I am currently working on understanding the various aspects of hydrogen incorporation in garnet.
As garnet is a nominally anhydrous mineral (no –OH neither H2O groups takes place in the structural formula), if hydrogen sits in the crystal structure, it has to substitute to other cations.

  • Where does sit hydrogen in the garnet crystal lattice? Is there several sites that can accommodate hydrogen in the structure?
  • How stable is hydrogen incorporated in garnet over the long metamorphic history of garnet bearing rocks?
  • How much hydrogen is stored in garnet from deeply subducted crust?

To answer these questions I am carrying a multi-step/multi-method study.

  • Hydrogen diffusion experiments and hydrous garnet endmember synthesis.

    Diffusion experiments (Status: done – published). I carried H diffusion experiments on natural gem-quality garnets, Grs90And9Alm1 and nearly pure Spessartine. Experiments were conducted on a range of temperature from 750 °C to 1050 °C in air (adapted duration from 10d to 2h30), and at 850 °C for 3 days for lower oxygen fugacities, from ΔQFM +8 to ΔQFM-3. Results shows a different behaviour of the OH stretching infrared peaks regarding H extraction suggesting that different point defects occurs in the garnet structure. In addition, hydrogen appears to diffuse very fast in air but slow down with lower oxygen fugacity highlighting an oxidation related mechanism where one 2+ cation (Fe2+ or Mn2+) gets oxidised and extra charge in compensated by one H+ going out of the crystal structure.
    Fe2+ + H+ + ¼O2 = Fe3+ + ½ H2O
    For more details, you can download my article here.

    Fig 1: (a) Optical map and (b) high resolution Fourier transform infrared spectroscopy map of a grossular garnet slice after diffusion experiment at 850 °C in air for 5 days. The 300 µm thick slice was taken in the centre of a 1.5mm side cube which underwent the experiment. The change of colour at the rim on the optical image (a) is due to iron oxidation.

    Hydrous garnet endmember synthesis (Status: Ongoing – first experiments in nov. 2019). I am conducting synthesis experiments using hydrothermal cold-seal type vessels. Oxide-hydroxide powders are mixed in stoichiometric proportions for grossular or spessartine compositions, then introduced in gold capsules and run at 700 °C and 2kBar for a duration of 2 weeks. The aim is to synthetise pure endmembers with hydrous point defects and observe the peak OH stretching infrared peak positions, and, in a second step, dop these garnets with various elements and see the influence on the peak positions and the possible occurrence of new peaks.

  • Natural sample analysis: determination of hydrogen content in garnets from various environments.
    – HP subducted crust, the case of Zermatt area (Status: article in preparation). I have been sampling all different garnet bearing rocks present in Zermatt area, South Switzerland. These rocks are interpreted as fragments of a former oceanic crust and its sedimentary cover. OH content has been investigated for all sample as an attempt to understand the relationships between hydrogen incorporation in garnet and garnet compositions, pressure and temperature conditions. The study enables to compute a hydrogen budget in garnets of deeply subducted crust.

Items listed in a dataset
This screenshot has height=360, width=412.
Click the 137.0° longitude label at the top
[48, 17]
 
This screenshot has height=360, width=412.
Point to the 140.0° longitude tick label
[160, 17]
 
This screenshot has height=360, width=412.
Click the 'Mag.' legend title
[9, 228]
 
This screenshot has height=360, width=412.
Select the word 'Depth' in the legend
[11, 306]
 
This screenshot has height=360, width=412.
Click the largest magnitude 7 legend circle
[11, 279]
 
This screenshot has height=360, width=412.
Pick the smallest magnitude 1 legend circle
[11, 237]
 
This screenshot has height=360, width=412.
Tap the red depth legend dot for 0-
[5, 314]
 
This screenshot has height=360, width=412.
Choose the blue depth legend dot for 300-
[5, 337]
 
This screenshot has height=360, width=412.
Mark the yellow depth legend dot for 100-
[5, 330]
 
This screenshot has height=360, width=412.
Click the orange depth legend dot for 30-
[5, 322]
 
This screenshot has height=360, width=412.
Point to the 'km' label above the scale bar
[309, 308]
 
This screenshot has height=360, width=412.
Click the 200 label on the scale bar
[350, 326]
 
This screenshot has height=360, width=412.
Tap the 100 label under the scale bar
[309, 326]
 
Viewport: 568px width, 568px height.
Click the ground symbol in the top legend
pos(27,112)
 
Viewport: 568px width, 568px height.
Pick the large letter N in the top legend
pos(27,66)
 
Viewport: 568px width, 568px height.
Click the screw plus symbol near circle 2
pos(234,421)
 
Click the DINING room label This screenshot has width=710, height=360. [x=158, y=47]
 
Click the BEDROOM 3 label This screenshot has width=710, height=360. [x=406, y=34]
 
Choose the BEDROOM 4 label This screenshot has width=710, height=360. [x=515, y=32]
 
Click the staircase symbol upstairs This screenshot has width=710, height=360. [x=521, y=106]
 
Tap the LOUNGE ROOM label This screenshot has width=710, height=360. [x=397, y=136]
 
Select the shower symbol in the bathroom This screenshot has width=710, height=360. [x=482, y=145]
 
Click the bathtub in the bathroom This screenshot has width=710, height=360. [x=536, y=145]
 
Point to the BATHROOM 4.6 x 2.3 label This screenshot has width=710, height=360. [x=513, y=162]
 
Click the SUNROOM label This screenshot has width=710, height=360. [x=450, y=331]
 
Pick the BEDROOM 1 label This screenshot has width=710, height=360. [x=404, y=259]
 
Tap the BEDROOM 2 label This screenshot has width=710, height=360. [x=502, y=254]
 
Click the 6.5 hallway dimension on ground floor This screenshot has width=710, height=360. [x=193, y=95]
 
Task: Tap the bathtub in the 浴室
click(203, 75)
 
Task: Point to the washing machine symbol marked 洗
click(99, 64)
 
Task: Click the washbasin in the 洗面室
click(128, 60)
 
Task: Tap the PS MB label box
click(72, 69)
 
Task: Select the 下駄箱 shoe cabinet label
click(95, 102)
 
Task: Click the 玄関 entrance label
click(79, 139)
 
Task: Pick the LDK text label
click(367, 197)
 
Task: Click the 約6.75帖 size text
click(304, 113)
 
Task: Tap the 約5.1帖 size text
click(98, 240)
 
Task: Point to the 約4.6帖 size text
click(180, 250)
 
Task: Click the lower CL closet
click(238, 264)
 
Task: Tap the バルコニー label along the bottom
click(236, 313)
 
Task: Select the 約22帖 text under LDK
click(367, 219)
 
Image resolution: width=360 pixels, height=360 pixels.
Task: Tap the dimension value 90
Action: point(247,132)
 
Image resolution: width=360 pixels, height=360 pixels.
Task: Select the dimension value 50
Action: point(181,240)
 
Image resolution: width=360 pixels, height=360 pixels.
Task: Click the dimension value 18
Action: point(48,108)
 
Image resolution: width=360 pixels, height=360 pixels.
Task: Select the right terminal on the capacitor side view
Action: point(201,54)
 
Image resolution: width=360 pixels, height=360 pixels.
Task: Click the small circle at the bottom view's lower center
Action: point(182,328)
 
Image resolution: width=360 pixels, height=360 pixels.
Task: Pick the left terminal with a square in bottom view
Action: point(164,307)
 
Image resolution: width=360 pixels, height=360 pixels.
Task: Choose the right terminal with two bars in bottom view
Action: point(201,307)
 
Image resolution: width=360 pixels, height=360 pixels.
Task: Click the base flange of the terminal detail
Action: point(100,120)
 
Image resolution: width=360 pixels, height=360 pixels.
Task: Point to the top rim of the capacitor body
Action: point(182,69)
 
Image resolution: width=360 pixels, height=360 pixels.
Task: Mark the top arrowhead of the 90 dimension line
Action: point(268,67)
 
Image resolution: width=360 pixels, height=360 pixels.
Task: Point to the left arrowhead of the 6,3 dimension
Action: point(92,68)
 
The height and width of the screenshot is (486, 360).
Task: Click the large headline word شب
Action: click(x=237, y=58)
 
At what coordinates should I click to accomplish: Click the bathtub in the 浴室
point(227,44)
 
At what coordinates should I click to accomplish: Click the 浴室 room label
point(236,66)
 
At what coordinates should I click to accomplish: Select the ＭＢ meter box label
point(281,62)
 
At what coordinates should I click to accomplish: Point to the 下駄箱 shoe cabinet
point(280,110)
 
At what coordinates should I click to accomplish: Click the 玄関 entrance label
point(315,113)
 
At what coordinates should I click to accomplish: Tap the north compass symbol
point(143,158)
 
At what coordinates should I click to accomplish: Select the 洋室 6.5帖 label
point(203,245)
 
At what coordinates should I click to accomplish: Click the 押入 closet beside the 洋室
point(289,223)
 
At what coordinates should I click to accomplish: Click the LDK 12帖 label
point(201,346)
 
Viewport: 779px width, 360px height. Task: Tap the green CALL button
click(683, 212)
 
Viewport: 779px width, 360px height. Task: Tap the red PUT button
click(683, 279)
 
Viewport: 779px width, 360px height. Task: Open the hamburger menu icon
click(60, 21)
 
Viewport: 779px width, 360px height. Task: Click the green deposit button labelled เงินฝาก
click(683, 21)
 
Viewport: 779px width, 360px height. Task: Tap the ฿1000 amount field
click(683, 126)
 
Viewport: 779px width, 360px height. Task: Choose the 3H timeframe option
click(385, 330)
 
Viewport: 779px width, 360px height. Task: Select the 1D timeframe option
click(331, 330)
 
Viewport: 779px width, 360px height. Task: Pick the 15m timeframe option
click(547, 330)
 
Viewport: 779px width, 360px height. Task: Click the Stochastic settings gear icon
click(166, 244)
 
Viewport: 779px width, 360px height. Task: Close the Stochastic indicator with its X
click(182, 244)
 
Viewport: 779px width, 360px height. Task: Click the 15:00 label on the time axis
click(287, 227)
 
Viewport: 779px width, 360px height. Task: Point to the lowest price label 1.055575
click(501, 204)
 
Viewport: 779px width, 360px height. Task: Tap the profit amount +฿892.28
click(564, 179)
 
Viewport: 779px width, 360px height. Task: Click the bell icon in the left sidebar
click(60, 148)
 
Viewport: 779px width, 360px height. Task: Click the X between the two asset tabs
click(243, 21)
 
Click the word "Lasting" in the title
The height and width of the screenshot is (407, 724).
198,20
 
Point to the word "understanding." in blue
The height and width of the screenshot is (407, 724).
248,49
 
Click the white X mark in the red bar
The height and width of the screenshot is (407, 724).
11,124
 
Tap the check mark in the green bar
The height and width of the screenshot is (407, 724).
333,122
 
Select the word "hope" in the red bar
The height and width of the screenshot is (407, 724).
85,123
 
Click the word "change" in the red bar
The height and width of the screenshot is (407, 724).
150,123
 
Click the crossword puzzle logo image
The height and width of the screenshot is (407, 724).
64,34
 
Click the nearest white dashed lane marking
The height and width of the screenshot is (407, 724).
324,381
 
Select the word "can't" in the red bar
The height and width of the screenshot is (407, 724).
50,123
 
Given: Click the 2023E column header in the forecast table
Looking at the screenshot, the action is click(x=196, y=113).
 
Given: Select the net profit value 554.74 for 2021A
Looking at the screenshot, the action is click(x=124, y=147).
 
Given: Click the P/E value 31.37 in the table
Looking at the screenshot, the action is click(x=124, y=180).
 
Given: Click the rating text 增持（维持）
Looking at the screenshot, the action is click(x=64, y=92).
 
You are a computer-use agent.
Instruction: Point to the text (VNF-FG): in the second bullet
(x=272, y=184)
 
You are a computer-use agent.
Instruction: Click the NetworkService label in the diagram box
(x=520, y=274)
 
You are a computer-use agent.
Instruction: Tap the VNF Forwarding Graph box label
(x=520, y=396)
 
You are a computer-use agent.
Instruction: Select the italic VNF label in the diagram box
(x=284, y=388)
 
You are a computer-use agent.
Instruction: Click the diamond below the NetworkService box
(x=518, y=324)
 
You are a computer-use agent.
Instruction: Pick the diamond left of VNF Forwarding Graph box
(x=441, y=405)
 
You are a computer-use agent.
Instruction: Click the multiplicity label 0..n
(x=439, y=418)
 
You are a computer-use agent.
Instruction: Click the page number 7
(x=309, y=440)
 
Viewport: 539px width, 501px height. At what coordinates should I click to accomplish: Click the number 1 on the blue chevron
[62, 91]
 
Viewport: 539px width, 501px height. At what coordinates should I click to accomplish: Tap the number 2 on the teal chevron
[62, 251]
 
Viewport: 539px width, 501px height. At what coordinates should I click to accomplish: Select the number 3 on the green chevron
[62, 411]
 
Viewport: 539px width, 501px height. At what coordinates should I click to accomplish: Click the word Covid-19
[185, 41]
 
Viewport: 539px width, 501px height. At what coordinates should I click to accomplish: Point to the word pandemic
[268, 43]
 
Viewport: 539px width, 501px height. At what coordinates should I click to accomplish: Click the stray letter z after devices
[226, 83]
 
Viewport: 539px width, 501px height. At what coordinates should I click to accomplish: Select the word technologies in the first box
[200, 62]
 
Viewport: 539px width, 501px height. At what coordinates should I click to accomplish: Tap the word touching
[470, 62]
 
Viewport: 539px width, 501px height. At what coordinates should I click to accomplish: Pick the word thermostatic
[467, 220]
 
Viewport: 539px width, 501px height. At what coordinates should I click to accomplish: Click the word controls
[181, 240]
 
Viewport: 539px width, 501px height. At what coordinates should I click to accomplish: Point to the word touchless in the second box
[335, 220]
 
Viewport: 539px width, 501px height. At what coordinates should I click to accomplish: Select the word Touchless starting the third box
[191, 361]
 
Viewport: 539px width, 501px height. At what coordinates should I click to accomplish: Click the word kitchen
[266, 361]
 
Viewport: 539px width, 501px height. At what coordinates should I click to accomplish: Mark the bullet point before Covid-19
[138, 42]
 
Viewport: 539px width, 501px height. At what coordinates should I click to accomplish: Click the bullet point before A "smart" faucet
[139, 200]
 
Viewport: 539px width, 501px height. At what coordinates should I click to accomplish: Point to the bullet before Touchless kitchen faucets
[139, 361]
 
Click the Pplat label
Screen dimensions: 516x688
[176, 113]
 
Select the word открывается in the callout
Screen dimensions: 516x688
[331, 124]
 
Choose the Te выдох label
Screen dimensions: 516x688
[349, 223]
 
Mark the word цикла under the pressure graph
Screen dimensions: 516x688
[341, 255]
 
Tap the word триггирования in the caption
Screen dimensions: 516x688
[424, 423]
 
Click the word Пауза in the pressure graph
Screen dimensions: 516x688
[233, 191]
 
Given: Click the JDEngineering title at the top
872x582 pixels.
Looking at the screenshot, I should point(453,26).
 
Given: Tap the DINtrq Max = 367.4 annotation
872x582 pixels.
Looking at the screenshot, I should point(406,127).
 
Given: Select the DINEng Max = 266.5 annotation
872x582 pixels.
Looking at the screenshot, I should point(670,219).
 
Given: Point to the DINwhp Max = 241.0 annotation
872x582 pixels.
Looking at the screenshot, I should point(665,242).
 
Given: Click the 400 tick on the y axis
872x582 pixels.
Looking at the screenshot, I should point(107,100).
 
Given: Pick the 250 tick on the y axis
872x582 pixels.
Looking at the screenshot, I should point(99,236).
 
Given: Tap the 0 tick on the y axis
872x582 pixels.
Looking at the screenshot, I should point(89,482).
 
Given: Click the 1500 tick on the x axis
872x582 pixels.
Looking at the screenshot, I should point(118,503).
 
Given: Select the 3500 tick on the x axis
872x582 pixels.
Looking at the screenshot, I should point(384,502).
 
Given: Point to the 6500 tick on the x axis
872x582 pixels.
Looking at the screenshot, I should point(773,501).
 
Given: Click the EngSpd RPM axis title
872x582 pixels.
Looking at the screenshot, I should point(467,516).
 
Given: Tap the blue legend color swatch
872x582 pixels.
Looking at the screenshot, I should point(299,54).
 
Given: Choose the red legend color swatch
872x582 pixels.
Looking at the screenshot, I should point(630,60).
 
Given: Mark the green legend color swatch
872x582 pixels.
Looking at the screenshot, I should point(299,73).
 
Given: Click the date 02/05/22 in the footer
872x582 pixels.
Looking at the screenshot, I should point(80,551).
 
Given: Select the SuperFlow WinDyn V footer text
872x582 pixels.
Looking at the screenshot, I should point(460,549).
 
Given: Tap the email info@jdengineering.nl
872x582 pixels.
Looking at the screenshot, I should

Work request 1 » Please write out the passage on hydrogen in garnet word for word, starting with "As garnet is" and going on through "in the structure?".
Work request 2 » In the passage on hydrogen in garnet, at what temperature and pressure are the gold capsules run during the synthesis experiments?

Output 1 »
As garnet is a nominally anhydrous mineral (no –OH neither H2O groups takes place in the structural formula), if hydrogen sits in the crystal structure, it has to substitute to other cations.

  • Where does sit hydrogen in the garnet crystal lattice? Is there several sites that can accommodate hydrogen in the structure?

Output 2 » At 700 °C and 2kBar.